Clarke County’s Kaylee Anderson Named Most Outstanding Wrestler at State Tournament

Story by Rebecca Maynard
Photo by Tricia Nalls

Clarke County High School senior Kaylee Anderson made the whole community proud on January 29 when she earned the Most Outstanding Wrestler award at the Virginia Girls’ Championship state wrestling tournament.

“I’ve never gotten one of those types of awards before, so it was pretty cool, and shocking,” Anderson said.

Anderson won the girls’ invitational in the 146 pound weight class. She won her first two matches on Saturday with first period pins. Leading by just one point while competing in neutral, Anderson scored a takedown with 18 seconds left and added two near fall points to win 6-1 over J.R. Tucker’s Victoria Harris.

Saturday’s tournament featured 11 weight classes and 13 divisions with girls from 58 high schools in Virginia. (The 100 and 127 classes had two divisions.) Anderson was the only girl from the five local high schools who competed.

The daughter of Tricia and Anthony Nalls, Anderson has been wrestling since 6th grade. “My cousin [Lexi Nalls] was on Team Virginia, and I’d heard about her doing big things in wrestling,” Anderson said. “At the time I was playing softball, but I was horrible at it and needed a new sport! I thought maybe I could try what she was doing.”

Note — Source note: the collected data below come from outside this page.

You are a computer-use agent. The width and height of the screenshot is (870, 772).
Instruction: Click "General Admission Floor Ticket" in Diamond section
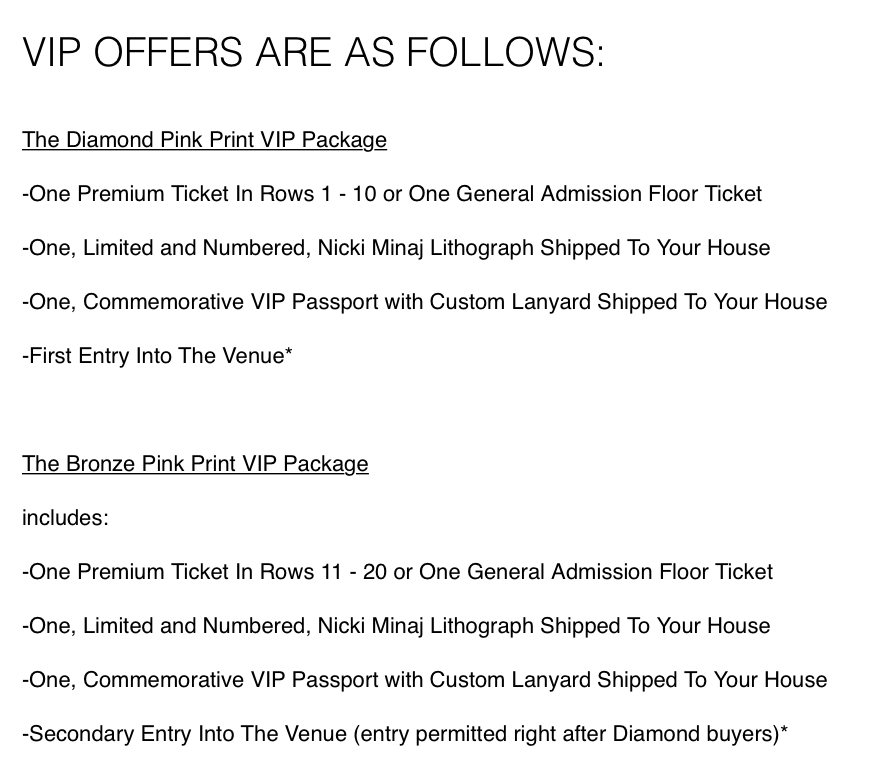tap(609, 194)
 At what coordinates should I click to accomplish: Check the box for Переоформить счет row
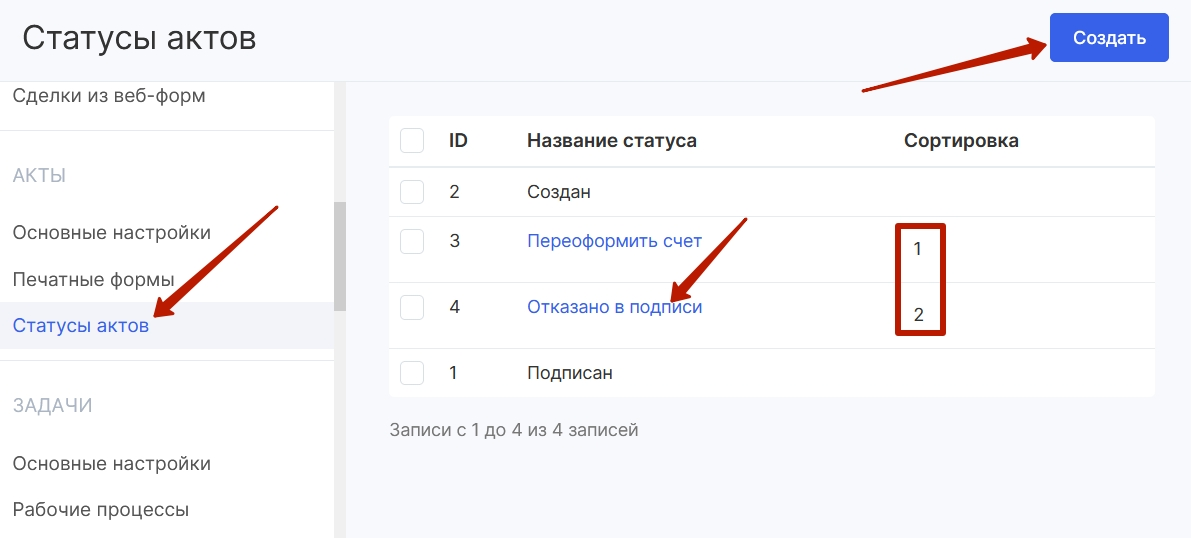pyautogui.click(x=412, y=241)
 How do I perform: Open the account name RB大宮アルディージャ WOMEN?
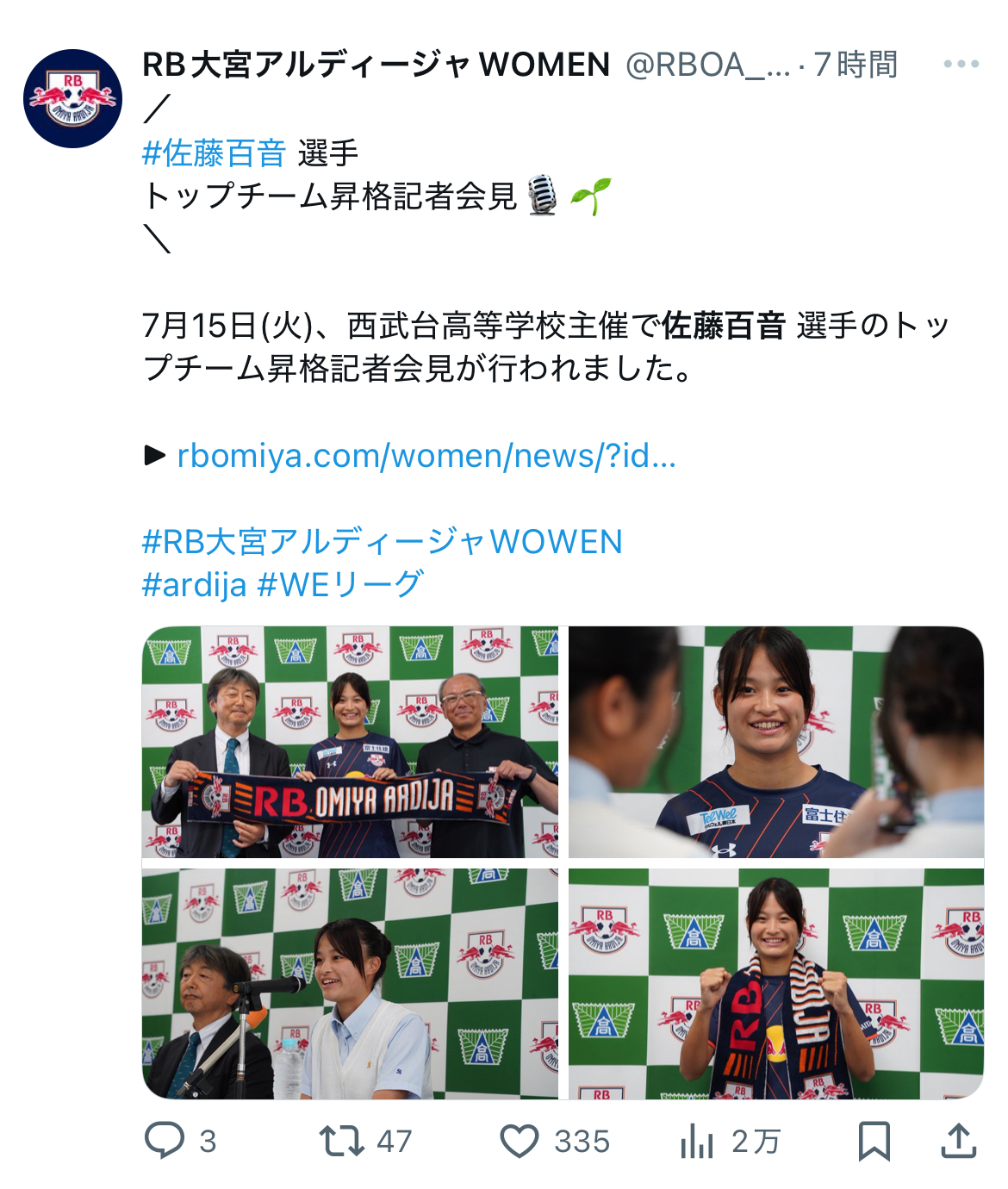point(376,65)
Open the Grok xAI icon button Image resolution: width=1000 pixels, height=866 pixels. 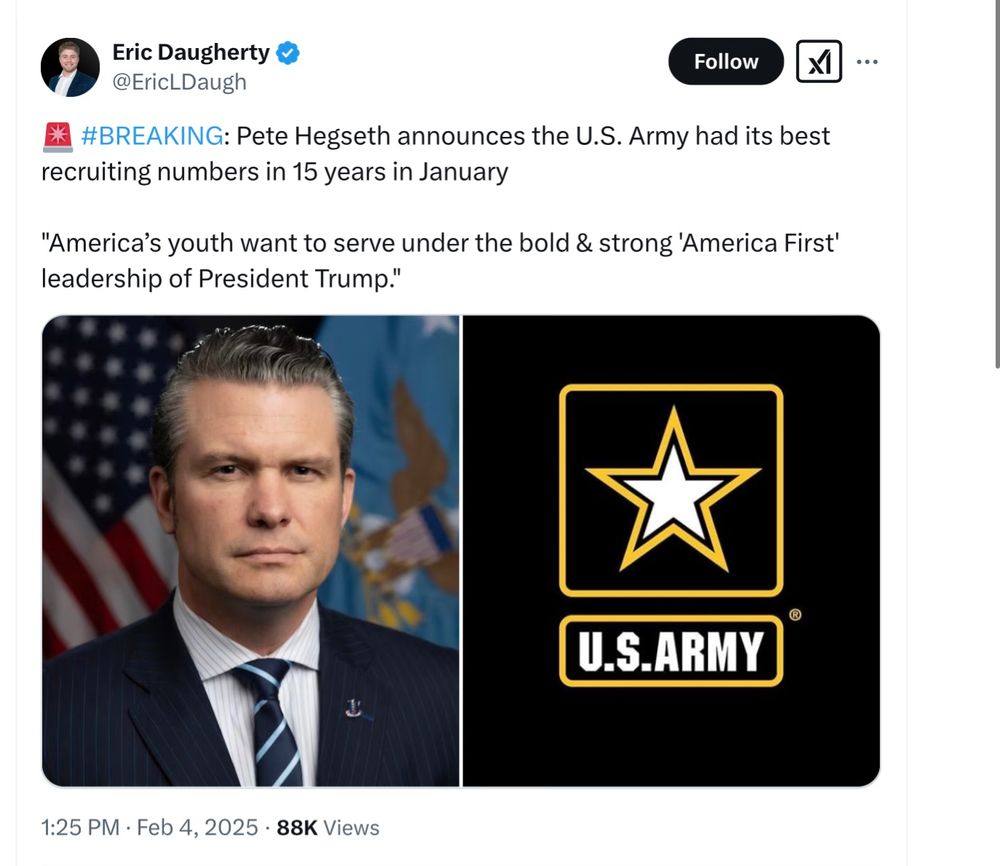(x=818, y=62)
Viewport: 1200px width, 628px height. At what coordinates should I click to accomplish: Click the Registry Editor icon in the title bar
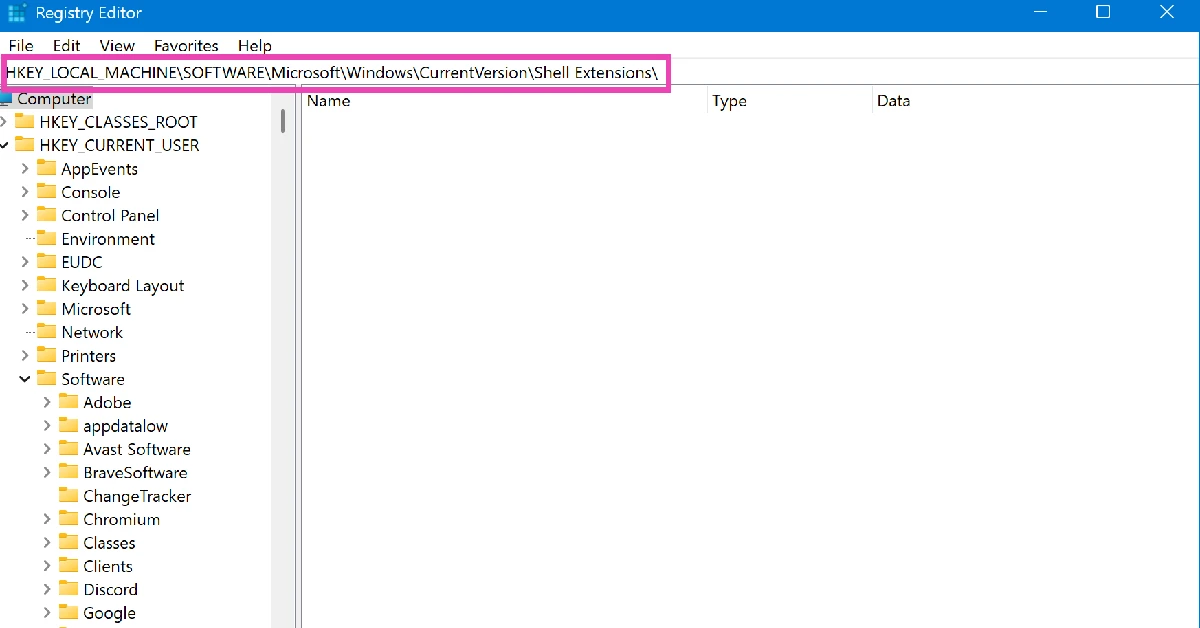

Anderson went to a wrestling practice at the middle school and the rest is history. She explained that currently, there is no sanctioned girls-only division in the Virginia High School League (VHSL). Girls wrestle male athletes during high school meets.

“Girls’ wrestling is growing really fast and we’re trying to get it sanctioned,” she said. “There are not many girls’ tournaments in this area, and I’m on Team Virginia, so I know when the tournaments are, but it’s harder for other girls who don’t have those people to talk to and figure out where the girls’ tournaments are.”

“Coach [Jon] VanSice has helped me a whole lot, getting me into tournaments, and his son Kyle VanSice has helped me a whole lot too, sticking up for me, and helping me with my confidence,” she said.

Outside of wrestling, Anderson said a memorable teacher for her is Mary Roberts. “She helped me whole lot, especially when we went virtual, with remembering to stay on task and get everything done and turned in,” she said. 

Anderson plans to attend Shenandoah University in Winchester, where she hopes to study exercise science and/or nutrition, with the goal of becoming a personal trainer. She is close with Tim McGuire, Shenandoah’s wrestling coach, who helped train her for World Team Trials in Texas and flew out on his own dime to help coach her. She has been talking with him about trying to start a women’s wrestling team at Shenandoah.

“He said, ‘We’ll try to help you,’ so that’s my plan,” she said. “We’re going to have to start off as a club first, and build the program, but I’ll still be able to wrestle in women’s college tournaments and he’s going to recruit me to the men’s team.”

While she looks forward to a new chapter at Shenandoah, she currently has the goal to once again make it to boys’ state this year, after becoming the first girl from Clarke County to do so. 

“I was really proud of myself when I made it to boys’ state as a freshman,” Anderson said. “It showed me that I was capable of doing anything.”